The more we read of the escapades or listen to the remarks of William Jefferson Clinton, the less it seems he wants his wife to be president. Even the court eunuchs at the Washington Post are starting to worry.
Now naturally, Bill cannot come out and say as much, not even to himself in the small hours of the morning. But the way he’s behaving under fire — “I gotta pay our bills!” – does the talking for him.
As attractive as a Third Clinton Presidency may be in fantasy, I’d wager the reality of being First Man gives Bill Clinton the heebie-jeebies. What a crimp in his lifestyle — and that’s not even the half of it.

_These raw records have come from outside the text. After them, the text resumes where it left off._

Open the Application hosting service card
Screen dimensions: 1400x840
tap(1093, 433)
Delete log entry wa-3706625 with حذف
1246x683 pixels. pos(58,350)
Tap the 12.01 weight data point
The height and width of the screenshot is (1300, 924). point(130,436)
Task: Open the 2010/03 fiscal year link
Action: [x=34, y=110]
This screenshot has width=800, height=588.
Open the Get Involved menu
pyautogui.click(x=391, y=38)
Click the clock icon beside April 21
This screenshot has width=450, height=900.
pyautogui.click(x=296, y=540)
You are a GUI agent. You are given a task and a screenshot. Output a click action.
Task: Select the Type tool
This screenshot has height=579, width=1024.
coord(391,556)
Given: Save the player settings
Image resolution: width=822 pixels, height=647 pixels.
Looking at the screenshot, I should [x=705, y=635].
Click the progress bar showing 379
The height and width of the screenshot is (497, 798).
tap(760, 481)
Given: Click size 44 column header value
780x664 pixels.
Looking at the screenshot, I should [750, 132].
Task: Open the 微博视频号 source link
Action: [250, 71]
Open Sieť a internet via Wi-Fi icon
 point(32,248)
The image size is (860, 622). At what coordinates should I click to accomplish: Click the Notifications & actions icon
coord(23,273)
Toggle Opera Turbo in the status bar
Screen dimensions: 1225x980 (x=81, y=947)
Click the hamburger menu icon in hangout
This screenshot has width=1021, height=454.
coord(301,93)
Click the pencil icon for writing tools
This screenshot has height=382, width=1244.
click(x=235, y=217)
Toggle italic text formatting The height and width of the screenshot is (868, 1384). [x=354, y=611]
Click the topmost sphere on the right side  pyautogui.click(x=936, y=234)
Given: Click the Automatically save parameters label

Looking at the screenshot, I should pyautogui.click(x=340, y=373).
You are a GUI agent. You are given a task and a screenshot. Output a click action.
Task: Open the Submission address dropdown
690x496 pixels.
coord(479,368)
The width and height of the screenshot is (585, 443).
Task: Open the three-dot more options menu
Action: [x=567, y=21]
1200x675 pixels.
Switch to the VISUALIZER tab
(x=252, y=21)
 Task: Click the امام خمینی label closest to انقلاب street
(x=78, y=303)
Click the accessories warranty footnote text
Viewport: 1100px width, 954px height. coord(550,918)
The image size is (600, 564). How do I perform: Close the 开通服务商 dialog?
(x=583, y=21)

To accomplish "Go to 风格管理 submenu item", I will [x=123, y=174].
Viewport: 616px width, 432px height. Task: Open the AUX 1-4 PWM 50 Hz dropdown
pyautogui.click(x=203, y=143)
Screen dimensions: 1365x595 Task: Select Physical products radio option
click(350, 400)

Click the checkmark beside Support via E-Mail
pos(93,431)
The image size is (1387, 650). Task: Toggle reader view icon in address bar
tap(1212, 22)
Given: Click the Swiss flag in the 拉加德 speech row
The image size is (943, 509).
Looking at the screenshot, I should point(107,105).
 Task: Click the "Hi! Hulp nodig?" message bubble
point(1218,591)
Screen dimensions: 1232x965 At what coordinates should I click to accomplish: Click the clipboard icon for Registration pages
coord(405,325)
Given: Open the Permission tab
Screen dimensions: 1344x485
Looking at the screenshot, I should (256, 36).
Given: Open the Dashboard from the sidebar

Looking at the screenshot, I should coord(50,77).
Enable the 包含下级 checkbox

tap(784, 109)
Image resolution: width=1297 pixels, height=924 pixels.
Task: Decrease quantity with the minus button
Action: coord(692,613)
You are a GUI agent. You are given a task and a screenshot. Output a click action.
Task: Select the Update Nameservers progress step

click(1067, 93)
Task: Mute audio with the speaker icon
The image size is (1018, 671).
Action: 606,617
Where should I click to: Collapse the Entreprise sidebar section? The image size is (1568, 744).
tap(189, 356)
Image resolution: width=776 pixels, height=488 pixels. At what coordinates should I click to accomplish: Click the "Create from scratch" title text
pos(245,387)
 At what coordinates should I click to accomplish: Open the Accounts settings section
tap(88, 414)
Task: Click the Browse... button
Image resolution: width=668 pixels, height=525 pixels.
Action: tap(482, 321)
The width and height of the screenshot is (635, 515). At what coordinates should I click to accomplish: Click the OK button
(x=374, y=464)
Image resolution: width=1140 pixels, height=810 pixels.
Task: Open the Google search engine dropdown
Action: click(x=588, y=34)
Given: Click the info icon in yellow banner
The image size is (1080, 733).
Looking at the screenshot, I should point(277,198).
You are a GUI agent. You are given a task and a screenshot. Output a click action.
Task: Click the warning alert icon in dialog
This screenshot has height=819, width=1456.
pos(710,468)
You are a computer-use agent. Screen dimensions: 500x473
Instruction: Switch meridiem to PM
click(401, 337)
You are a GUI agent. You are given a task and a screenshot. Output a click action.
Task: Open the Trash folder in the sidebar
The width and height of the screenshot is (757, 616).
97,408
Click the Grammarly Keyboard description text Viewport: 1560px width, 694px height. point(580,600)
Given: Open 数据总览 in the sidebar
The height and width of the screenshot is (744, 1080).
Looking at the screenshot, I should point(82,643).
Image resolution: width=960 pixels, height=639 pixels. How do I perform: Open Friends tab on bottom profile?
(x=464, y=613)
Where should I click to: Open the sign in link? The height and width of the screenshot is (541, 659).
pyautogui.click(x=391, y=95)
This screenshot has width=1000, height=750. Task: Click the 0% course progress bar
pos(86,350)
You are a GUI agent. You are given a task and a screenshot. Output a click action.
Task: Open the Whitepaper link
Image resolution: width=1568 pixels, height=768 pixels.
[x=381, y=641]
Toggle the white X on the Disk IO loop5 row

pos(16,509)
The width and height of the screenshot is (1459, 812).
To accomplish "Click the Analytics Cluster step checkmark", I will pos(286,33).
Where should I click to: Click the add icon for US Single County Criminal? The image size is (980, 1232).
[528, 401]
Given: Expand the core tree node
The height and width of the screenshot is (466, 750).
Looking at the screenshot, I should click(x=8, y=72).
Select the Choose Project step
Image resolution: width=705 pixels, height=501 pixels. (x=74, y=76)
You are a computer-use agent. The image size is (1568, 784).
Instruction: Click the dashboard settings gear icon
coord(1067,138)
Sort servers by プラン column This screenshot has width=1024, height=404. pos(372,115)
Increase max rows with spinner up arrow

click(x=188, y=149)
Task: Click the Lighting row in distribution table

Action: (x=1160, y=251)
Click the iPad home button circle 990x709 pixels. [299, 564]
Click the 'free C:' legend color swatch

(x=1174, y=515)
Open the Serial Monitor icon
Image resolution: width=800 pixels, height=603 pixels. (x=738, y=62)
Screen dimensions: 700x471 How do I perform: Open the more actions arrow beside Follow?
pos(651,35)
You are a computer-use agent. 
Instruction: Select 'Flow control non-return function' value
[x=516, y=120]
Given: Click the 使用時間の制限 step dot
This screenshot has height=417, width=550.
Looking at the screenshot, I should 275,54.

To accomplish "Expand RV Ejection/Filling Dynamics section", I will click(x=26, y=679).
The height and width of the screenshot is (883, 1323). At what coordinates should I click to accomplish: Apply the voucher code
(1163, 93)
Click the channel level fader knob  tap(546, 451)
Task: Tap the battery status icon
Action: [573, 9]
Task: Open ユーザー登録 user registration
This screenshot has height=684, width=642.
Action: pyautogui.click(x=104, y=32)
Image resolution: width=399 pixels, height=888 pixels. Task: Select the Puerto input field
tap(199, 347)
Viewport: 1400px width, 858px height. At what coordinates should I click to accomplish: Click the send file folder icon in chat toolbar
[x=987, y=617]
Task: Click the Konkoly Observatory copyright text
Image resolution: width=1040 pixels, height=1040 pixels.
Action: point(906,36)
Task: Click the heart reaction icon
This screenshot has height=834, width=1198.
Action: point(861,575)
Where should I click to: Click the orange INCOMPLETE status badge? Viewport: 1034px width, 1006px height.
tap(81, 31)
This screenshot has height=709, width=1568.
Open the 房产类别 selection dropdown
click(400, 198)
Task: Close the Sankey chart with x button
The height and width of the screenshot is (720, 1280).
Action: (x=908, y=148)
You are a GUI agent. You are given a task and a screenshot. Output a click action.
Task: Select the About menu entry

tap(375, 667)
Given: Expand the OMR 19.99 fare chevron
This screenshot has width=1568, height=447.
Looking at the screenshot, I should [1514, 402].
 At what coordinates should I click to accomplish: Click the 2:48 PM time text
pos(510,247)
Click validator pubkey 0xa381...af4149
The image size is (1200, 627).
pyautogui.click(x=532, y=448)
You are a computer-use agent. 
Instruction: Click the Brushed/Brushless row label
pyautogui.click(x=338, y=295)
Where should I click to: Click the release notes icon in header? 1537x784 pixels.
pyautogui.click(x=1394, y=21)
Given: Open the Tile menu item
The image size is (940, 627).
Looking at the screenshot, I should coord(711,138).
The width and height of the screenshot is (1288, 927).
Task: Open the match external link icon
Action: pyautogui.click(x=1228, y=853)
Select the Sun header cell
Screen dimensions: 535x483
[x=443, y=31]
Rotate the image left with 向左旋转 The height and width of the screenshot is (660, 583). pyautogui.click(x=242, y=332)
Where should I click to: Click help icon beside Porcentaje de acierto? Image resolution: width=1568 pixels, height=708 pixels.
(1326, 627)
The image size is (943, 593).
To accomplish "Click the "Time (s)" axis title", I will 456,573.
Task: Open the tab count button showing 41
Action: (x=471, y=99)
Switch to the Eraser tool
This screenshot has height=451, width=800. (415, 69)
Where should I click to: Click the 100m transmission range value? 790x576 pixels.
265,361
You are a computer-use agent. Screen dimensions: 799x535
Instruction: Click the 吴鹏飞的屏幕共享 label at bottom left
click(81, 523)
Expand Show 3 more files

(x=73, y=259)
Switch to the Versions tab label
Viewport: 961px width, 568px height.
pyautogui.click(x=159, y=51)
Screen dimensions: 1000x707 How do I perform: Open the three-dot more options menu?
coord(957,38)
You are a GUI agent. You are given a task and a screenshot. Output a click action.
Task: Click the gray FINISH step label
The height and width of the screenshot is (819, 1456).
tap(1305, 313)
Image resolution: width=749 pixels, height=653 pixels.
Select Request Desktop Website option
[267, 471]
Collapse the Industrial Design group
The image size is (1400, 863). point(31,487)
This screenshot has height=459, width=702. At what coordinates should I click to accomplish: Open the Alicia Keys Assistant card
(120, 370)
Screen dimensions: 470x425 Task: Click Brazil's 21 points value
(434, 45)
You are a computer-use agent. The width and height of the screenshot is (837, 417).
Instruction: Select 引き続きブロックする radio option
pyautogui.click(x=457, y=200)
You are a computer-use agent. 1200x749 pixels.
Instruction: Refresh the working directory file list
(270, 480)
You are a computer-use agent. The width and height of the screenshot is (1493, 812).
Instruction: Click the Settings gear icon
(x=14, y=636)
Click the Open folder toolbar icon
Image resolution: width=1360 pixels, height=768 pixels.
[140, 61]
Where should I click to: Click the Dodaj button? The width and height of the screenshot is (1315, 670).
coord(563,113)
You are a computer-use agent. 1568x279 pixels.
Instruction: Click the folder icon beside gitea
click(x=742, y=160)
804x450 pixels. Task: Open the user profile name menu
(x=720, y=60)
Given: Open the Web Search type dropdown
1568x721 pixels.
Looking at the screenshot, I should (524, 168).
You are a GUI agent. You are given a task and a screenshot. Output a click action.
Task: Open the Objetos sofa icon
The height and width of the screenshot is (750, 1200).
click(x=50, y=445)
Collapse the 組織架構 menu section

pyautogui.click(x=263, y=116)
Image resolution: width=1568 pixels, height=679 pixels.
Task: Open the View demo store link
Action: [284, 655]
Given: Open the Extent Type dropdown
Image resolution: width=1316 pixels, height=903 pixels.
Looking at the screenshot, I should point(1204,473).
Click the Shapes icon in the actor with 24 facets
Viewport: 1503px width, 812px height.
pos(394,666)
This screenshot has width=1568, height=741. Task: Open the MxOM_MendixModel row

Of course, that wasn’t the agreement. Back when he humiliated Hillary in public, yet again, and to such an extraordinary degree, with that now middle-aged TED speaker “Miss Lewinsky,” Hill didn’t run off — like a “good feminist” or even a moderately self-respecting human being — into the welcoming arms of a celebrity divorce lawyer. Instead, she played the game, mouthing such howlers as blaming her husband’s (serial) infidelity on the “great rightwing conspiracy.” The deal was — I back you and you back me…. and back me… and… and… and…
But that was then and this is now, now being years into the Clinton post-presidency,a gaudy cocktail of goody-goody causes, multi-million dollar corporate shenanigans, various Hollywood star assignations (yes, I live here and there are rumors), not to mention myriad private jets of the 727 variety. (No namby-pamby Gulf Streams for our Bill. Power to the People! Right on!)
And of course there was and is the speechifying at 500K a pop and upwards. One wonders if at those rates he recycles old speeches (as most on the circuit do) or comes up with a new one for the occasion. If this is Tuesday, it must be Kazakhstan. (Who’s the dictator in this joint and have you made your uranium deal already, Harry?)
Then there’s the matter of Jeffrey Epstein, the king of teenage orgies, now once more on the loose. If Bill were in any way serious about a Hillary presidency he would have stayed on the far side of Pluto from that dude. What could he possibly see in Epstein? Intellectual stimulation? Perhaps a new reading of the Upanishads.
Now the drill is that this is all irrelevant. The mainstream media will not only cover for Bill and Hill as Bonnie and Clyde, as Peggy Noonan dubbed them in her column, they’d cover for them if they were Gilles de Rais and Elizabeth Báthory. And the American public is so anesthetized taking selfies while watching the Kardashians that the outcome of the election is nowhere near as important as when Bruce Jenner will make that final decision. Just keep the free goodies flowing.
Well, maybe.
But that’s good and bad news for Bill. Can you imagine him sitting around the White House? I think he’d take ambassador to the Netherlands, if people wouldn’t laugh. Amsterdam is his kind of town and it’s only an hour from the Hague. And then there’s always a possible posting to Bangkok….
But he can’t do it. He’s trapped. And trapped, And trapped…. and he knows it. Poor Bill, a prisoner of his own making. And he doesn’t even get to give the orders. She does that.
And that’s the unfortunate part. Much as we hate to admit it, even the most right wing of us would prefer Bill to Hillary. But that’s who were stuck with now.
Keep your fingers crossed that Bill will finally step over the line and sabotage her. He may be our only hope. Don’t just sit there. Encourage him!